### HOW TO COMPLETE THIS TASK
Records follow. Print exactly the lines from the one that has "Task: Open the top frame context dropdown" through the one that has "Play the video", inclusive, and omit the pictures.

### EXERCISE MATERIAL
◇ ◇ ◇
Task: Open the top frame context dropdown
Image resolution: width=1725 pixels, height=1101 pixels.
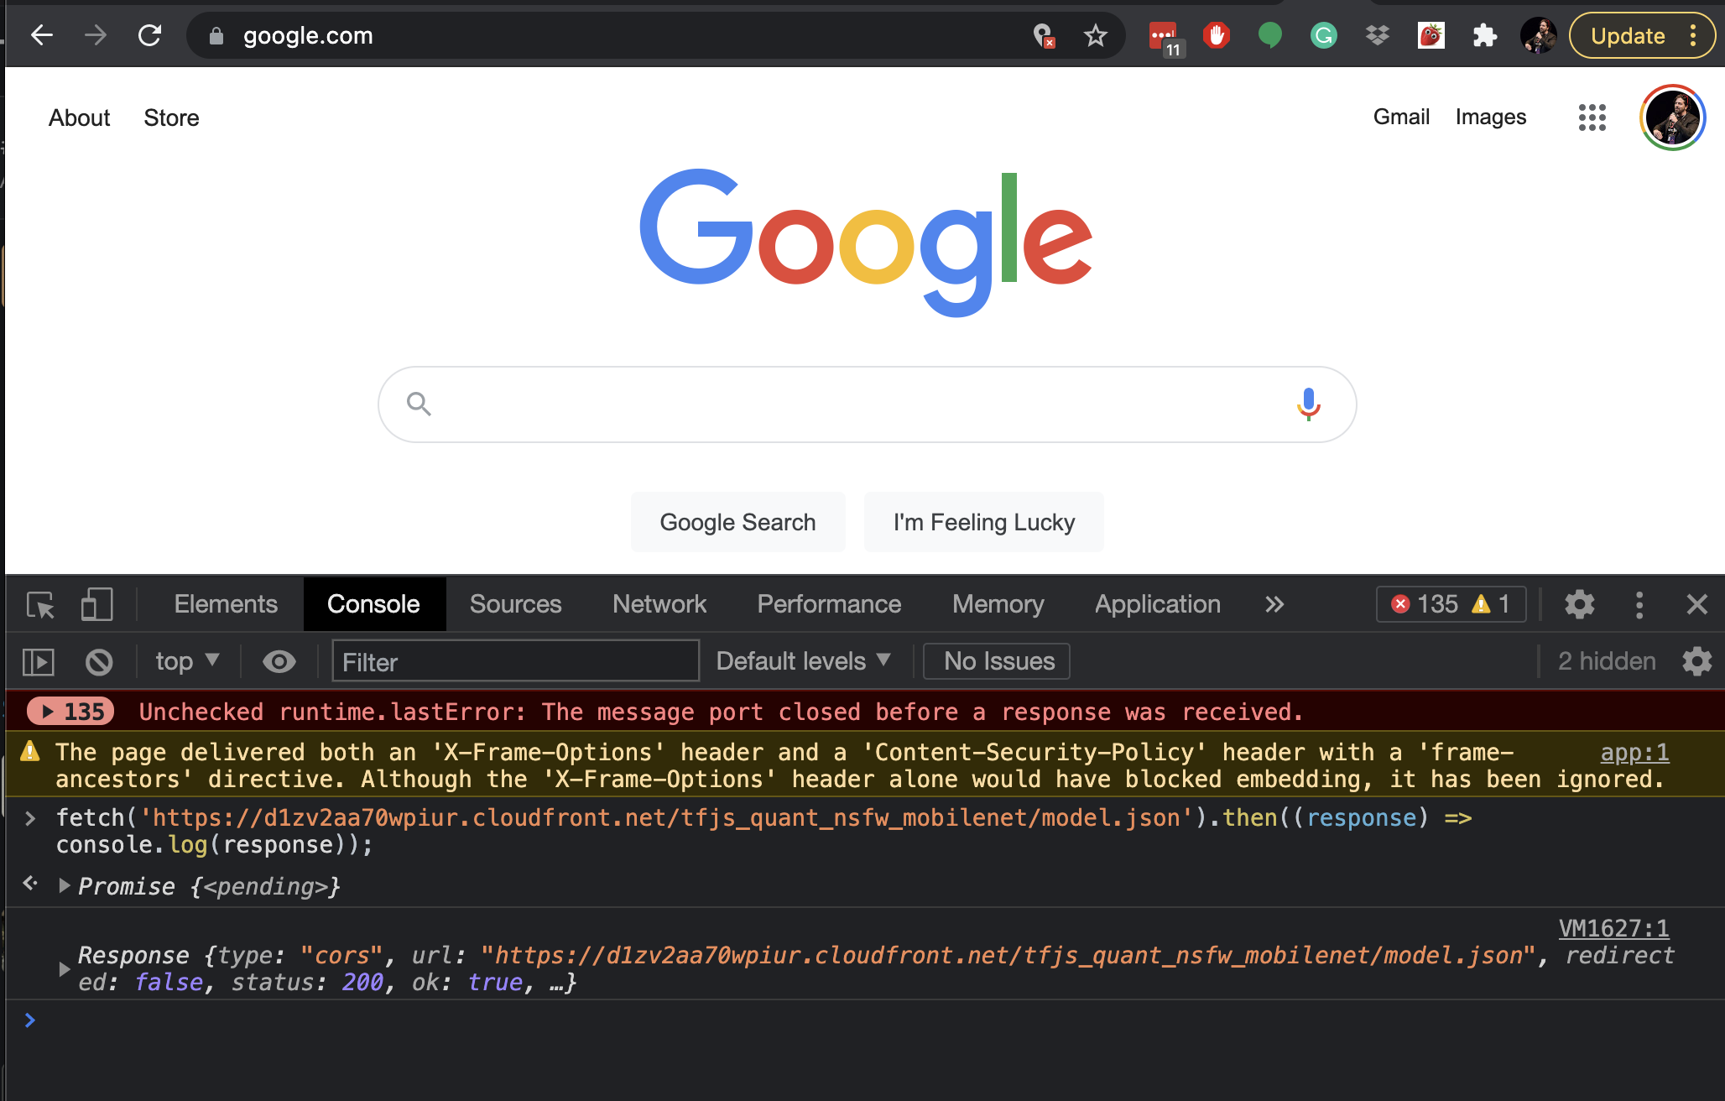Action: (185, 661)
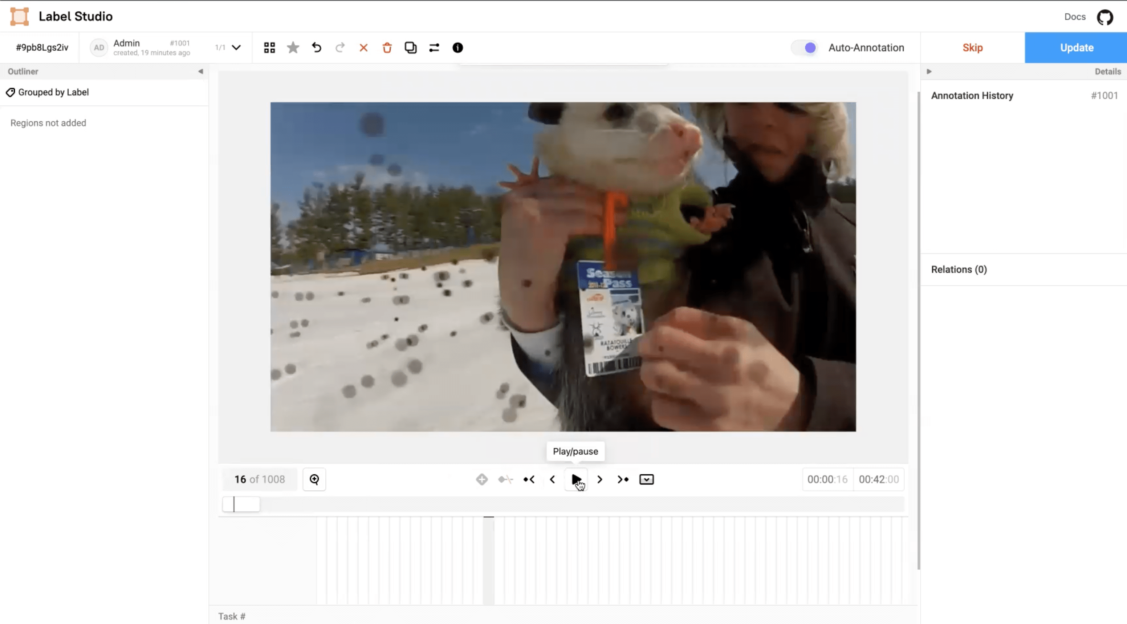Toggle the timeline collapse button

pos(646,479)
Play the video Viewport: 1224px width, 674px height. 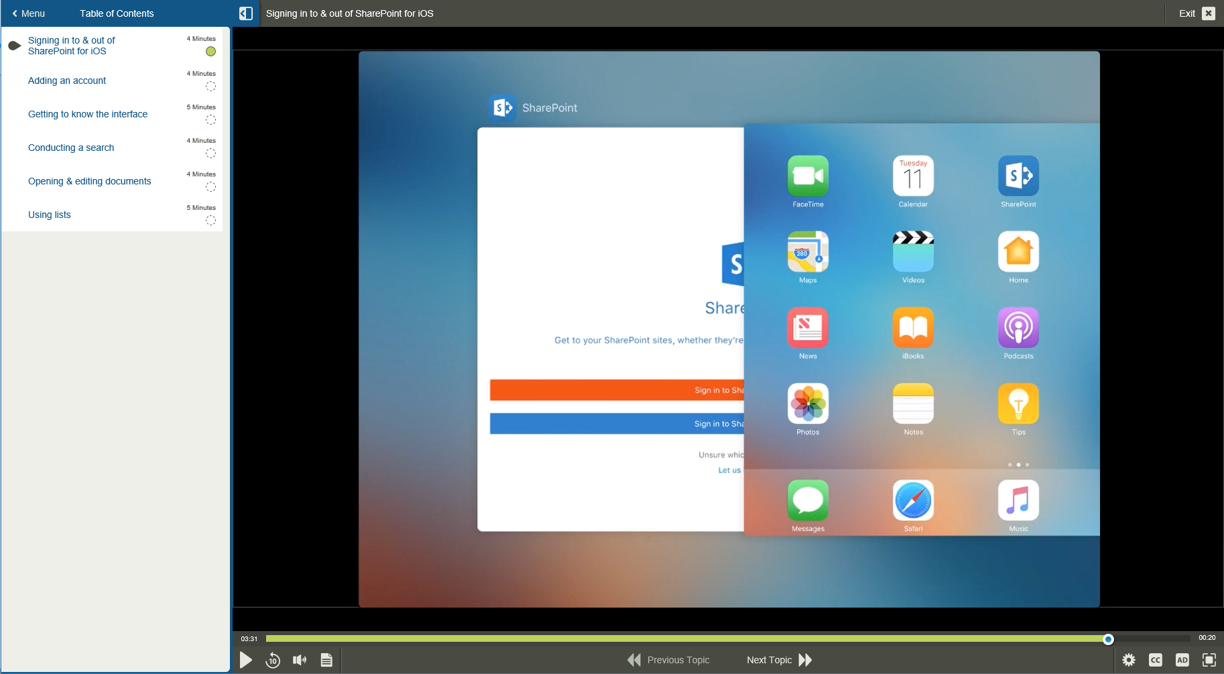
◇ ◇ ◇
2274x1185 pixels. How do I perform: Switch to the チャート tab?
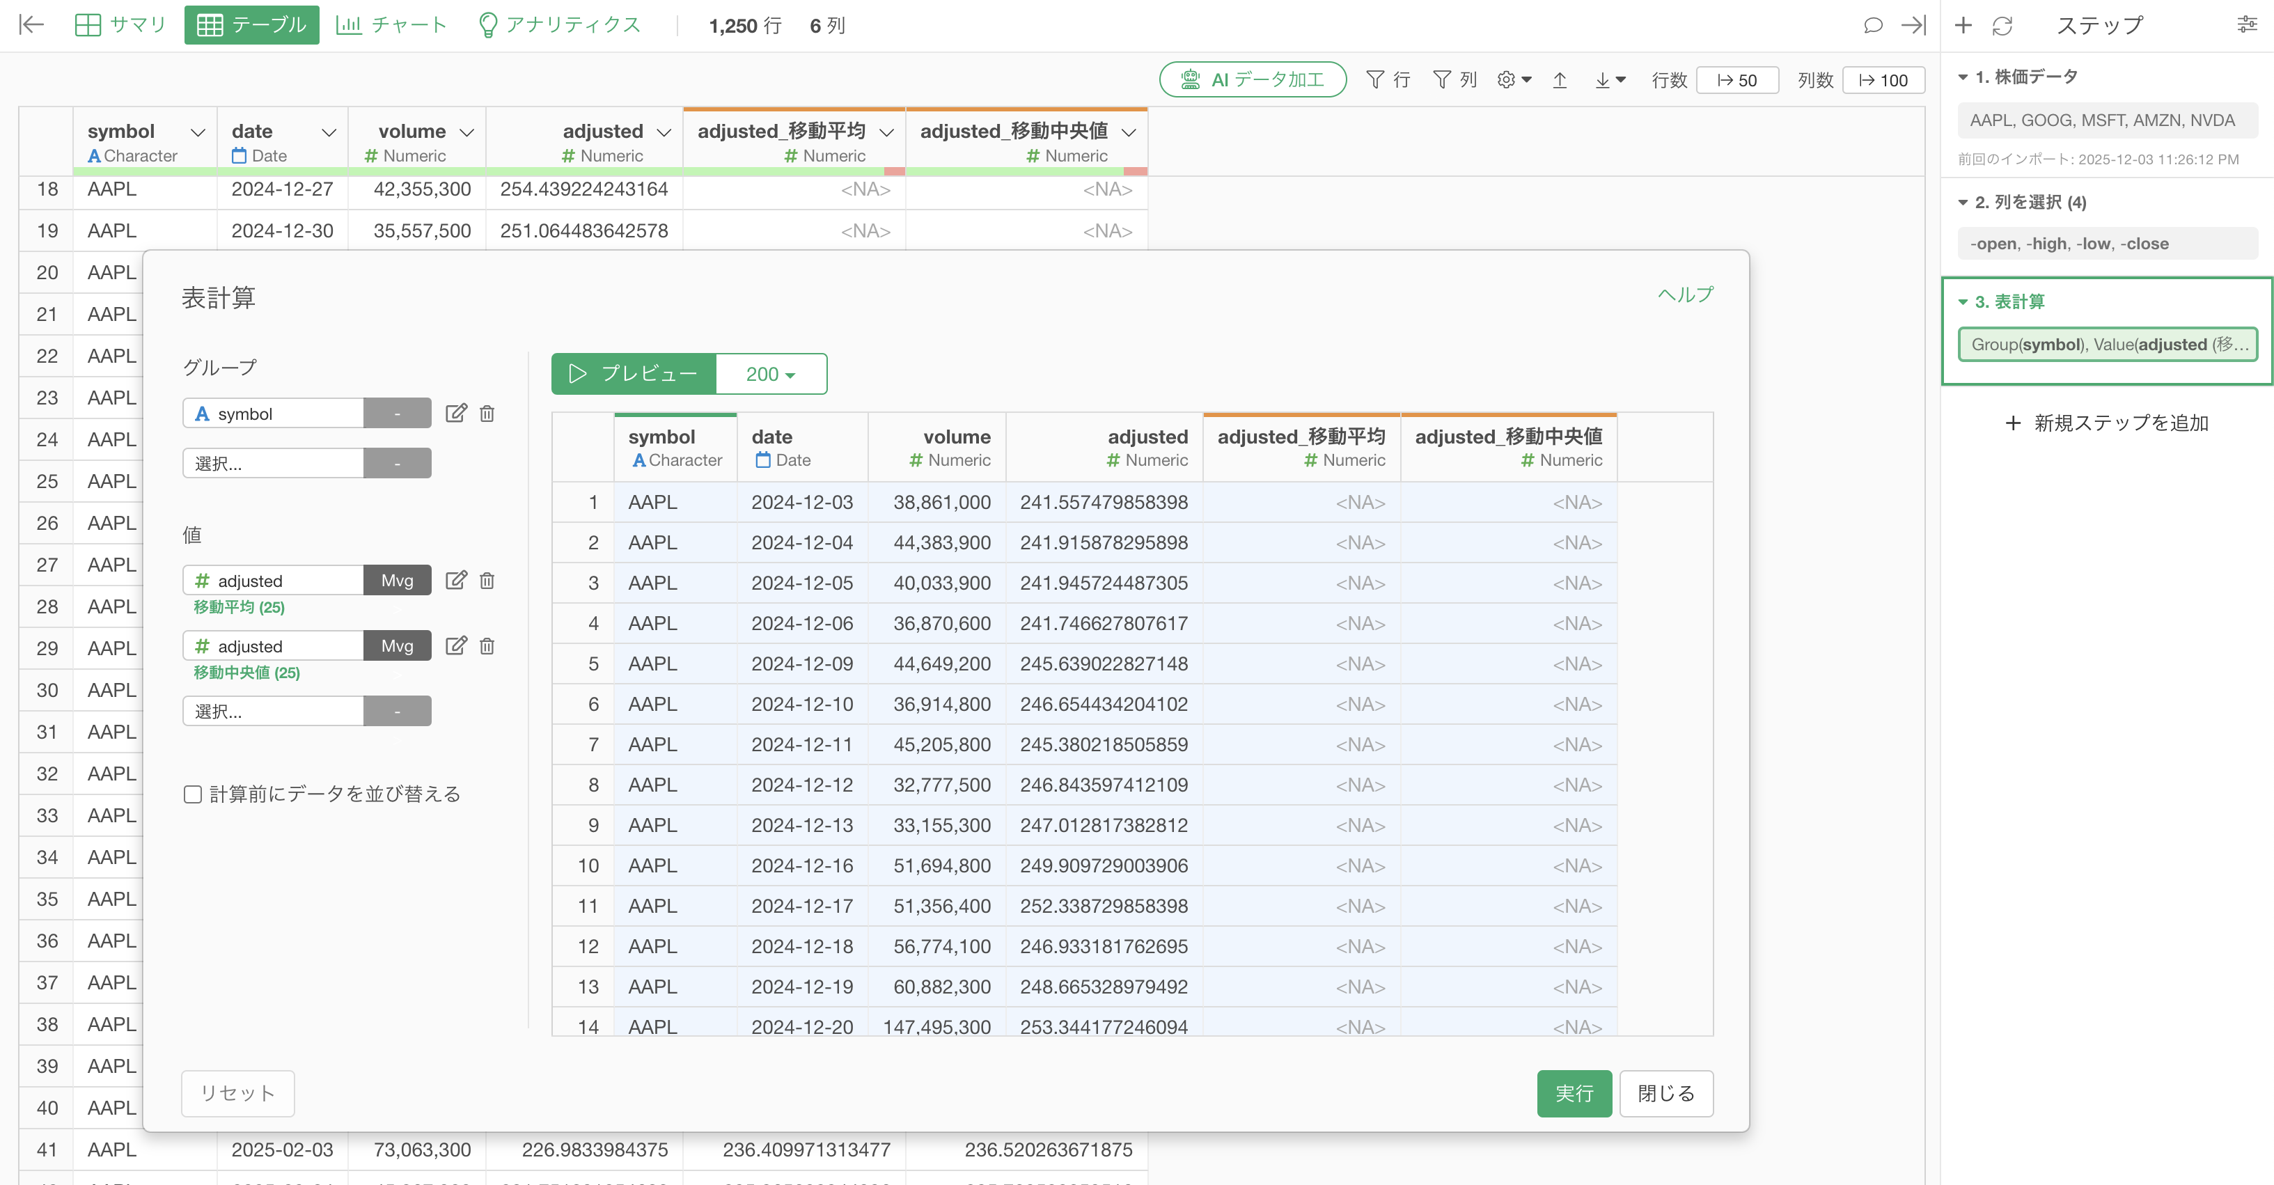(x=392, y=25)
◇ ◇ ◇
### RESPONSE TO THIS TASK
Task: Open the top frame context dropdown
Image resolution: width=1725 pixels, height=1101 pixels.
Action: (185, 661)
Toggle the timeline collapse button

pos(646,479)
Play the video Viewport: 1224px width, 674px height. 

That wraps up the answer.